Each line from the one containing "This screenshot has width=1129, height=576." through the last line of the data below is to be written out verbatim, and nothing more.
------------------------------------
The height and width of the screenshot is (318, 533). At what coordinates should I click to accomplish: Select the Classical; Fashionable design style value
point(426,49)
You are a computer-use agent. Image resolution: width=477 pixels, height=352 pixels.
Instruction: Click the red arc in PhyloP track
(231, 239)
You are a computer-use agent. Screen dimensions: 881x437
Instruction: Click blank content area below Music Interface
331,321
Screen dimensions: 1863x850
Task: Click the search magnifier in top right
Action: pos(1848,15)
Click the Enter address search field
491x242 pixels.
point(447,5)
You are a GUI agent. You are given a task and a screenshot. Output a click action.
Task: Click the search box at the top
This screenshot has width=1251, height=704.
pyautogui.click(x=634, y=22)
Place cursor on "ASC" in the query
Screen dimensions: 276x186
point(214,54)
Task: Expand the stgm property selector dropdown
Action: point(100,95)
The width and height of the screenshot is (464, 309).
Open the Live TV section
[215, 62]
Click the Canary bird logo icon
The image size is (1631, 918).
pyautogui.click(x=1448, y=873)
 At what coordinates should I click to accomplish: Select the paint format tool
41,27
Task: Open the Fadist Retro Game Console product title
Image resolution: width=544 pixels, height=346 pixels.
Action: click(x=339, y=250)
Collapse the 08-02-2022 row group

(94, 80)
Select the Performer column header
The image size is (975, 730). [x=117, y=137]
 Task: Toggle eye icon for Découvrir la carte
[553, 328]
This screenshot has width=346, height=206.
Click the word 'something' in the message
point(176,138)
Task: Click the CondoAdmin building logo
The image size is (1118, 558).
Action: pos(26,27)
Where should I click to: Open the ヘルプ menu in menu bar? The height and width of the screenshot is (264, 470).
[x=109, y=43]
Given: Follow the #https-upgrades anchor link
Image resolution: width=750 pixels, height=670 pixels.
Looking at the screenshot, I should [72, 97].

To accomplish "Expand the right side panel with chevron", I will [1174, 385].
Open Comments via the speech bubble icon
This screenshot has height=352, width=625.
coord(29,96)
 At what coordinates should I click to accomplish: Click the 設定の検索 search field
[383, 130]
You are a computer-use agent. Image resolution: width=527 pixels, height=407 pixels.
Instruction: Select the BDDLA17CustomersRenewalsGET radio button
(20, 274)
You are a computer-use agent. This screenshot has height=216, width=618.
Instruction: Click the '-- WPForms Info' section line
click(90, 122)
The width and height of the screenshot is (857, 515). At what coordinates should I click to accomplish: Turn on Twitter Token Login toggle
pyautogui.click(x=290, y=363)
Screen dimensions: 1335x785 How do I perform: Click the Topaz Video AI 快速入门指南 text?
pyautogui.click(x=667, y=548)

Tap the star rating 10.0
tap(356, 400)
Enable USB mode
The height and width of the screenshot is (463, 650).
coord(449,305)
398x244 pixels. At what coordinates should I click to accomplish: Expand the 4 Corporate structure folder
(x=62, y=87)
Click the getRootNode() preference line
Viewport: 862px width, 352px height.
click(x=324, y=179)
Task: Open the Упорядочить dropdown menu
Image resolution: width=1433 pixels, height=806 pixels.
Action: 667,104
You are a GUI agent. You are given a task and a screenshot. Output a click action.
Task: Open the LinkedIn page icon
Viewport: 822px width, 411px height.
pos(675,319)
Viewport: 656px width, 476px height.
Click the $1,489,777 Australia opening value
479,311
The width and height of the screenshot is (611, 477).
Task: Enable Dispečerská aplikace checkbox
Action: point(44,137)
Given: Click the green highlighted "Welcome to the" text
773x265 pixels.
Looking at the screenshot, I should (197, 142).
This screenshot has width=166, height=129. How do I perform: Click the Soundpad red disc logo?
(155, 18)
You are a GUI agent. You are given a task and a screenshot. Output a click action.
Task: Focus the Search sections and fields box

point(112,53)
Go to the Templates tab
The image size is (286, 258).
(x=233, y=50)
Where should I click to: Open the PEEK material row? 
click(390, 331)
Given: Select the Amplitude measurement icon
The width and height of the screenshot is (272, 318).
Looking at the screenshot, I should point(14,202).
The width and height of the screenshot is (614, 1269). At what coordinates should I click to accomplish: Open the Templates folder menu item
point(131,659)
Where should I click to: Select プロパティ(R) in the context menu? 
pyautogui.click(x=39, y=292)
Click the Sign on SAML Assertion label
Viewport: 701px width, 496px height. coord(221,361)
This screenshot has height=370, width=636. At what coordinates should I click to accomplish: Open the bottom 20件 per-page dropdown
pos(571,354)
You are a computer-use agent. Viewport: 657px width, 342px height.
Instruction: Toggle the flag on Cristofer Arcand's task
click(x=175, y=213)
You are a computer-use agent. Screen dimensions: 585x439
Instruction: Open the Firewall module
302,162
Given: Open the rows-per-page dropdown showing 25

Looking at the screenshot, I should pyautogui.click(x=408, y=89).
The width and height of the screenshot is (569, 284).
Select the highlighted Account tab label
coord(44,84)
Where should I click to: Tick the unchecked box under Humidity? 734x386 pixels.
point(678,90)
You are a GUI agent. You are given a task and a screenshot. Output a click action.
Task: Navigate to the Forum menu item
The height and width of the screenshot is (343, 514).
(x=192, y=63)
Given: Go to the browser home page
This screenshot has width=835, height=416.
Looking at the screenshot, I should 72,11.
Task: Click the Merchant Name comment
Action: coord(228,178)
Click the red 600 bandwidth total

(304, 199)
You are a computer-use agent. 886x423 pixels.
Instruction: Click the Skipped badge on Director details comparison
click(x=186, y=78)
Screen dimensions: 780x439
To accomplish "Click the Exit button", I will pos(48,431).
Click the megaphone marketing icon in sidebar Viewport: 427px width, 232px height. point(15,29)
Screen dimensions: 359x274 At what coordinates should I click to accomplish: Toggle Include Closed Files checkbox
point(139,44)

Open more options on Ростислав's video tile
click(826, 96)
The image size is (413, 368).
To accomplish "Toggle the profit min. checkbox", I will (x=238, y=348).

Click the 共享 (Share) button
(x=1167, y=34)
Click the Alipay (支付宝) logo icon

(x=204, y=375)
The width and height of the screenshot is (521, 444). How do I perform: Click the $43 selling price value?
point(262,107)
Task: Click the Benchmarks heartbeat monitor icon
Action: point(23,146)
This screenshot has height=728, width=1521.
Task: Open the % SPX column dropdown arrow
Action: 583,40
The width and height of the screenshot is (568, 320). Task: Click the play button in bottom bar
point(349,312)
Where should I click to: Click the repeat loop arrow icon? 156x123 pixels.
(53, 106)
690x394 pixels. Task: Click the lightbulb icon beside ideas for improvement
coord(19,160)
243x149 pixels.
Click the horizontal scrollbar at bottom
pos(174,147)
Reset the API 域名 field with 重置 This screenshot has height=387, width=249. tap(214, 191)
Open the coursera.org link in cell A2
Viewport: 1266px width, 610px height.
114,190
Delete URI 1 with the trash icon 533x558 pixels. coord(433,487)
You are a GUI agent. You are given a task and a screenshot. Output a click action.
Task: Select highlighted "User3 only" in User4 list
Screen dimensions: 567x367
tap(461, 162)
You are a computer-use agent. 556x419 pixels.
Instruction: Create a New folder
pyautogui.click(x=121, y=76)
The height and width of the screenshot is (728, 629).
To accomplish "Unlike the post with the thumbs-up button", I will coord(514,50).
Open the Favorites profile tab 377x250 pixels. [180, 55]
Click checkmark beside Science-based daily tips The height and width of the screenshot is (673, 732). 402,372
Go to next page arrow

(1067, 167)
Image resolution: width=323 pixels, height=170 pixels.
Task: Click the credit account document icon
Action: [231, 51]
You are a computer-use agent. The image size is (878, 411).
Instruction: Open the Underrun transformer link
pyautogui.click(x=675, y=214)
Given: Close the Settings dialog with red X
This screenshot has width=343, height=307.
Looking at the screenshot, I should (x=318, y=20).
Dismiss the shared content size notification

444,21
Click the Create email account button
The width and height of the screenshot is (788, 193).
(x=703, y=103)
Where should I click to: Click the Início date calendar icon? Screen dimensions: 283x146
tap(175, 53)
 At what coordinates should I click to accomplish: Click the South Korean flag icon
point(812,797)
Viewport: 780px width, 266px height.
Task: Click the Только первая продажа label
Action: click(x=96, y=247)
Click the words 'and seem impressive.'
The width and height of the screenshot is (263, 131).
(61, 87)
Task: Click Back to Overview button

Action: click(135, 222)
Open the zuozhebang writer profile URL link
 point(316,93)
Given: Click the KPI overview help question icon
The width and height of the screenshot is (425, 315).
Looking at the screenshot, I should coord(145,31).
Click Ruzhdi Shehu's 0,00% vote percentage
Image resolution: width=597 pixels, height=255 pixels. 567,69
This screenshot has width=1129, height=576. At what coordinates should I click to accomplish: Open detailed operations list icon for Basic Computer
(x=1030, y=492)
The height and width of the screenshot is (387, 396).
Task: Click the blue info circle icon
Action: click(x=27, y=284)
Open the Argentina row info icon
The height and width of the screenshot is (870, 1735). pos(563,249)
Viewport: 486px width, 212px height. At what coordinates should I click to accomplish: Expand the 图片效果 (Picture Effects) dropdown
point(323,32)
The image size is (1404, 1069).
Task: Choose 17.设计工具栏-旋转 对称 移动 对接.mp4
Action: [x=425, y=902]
------------------------------------
- OUTPUT BELOW
This screenshot has width=1129, height=576. At what coordinates should I click to accomplish: Open detailed operations list icon for Basic Computer
(x=1030, y=492)
The height and width of the screenshot is (387, 396).
Task: Click the blue info circle icon
Action: click(x=27, y=284)
Open the Argentina row info icon
The height and width of the screenshot is (870, 1735). pos(563,249)
Viewport: 486px width, 212px height. At what coordinates should I click to accomplish: Expand the 图片效果 (Picture Effects) dropdown
point(323,32)
The image size is (1404, 1069).
Task: Choose 17.设计工具栏-旋转 对称 移动 对接.mp4
Action: [x=425, y=902]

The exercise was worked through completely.